However, I jump slightly ahead. One night before we went dancing I gave in and had sex with him, though I knew it was wrong. I wanted all of him, not just his heart, and I was jealous of that friend of his he was having convenient sex with. Shortly after that I became pregnant. After a couple of months of missed menstrual cycles and nausea and tiredness, “M” began to suspect I was pregnant when I told him my symptoms, and took me to his doctor to get tested. I was pregnant, and terrified of what to do now. “M” had said he loved me, but had decided not to marry me even after he had sex with me, was going to break up with me and wanted me to start dating men closer to my own age. He changed his mind after I became pregnant with his child. He had been told by Army doctors that he could not have children. This time he knew the child was his because I was a virgin before I became intimate with him, and I was not seeing anyone else. I was afraid of being left alone, an unwed mother. In my church, my family, the whole culture I was raised in, it was a horrible disgrace and shame to bear a child and not be married. “M” did mention an abortion as a possibility briefly, but I told him I was against abortions, and would not do it, and why. He wanted the child, but was hesitant about marrying me. Still thought I should marry someone younger, but because it was his child that he thought he would never have, he decided to marry me. I was afraid to tell my parents, but eventually I did. I knew they would be so upset with me, their firstborn, ever before obedient, honor student in high school they had such high hopes for. I told my mother first, and she made me tell my father alone. My father was a very angry, abusive man, and we kids were scared of him. We always asked for things or permission to go places through our mother, who then would ask him. Never directly. My father did not hit me, but he broke down and cried. I was crying. He then said that “M” and his two children from a previous relationship would never be allowed to come visit at the house. Only our baby and I could come visit them. The baby could come because he was a part of me, my flesh and blood.

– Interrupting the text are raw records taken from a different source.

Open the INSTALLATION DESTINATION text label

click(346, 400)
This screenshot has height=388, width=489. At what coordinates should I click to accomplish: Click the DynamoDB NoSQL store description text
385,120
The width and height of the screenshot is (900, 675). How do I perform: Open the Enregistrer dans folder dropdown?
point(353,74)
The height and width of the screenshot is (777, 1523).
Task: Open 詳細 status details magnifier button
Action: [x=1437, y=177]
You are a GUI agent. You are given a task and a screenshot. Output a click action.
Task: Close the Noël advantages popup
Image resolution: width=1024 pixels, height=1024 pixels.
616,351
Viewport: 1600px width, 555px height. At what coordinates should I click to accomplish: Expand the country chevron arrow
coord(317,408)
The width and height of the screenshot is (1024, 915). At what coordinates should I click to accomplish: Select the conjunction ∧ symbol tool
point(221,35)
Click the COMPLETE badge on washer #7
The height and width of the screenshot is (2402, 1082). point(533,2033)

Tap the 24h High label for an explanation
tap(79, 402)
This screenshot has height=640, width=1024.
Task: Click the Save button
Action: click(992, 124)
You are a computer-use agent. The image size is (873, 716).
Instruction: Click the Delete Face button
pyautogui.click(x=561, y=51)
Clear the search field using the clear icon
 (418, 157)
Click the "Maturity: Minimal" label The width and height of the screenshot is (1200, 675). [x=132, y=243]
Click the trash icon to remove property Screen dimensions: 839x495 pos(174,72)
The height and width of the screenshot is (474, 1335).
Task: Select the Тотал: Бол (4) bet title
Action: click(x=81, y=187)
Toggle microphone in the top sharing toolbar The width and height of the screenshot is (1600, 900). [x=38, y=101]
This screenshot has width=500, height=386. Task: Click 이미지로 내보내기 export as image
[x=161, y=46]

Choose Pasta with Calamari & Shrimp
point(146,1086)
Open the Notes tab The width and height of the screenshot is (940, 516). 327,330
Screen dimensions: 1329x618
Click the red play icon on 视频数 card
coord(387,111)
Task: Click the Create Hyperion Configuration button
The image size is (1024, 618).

A few months later, before the baby was born, I got married in a cold civil ceremony before a justice of the peace. Not the beautiful romantic wedding and white dress in a church that I had always dreamed of. Only one of my sisters and a lady friend from church attended on my behalf. My best girlfriend, supposedly a devout Christian, refused to attend because of the circumstances. We did not remain friends after that. My husband’s best friend and his girlfriend also came.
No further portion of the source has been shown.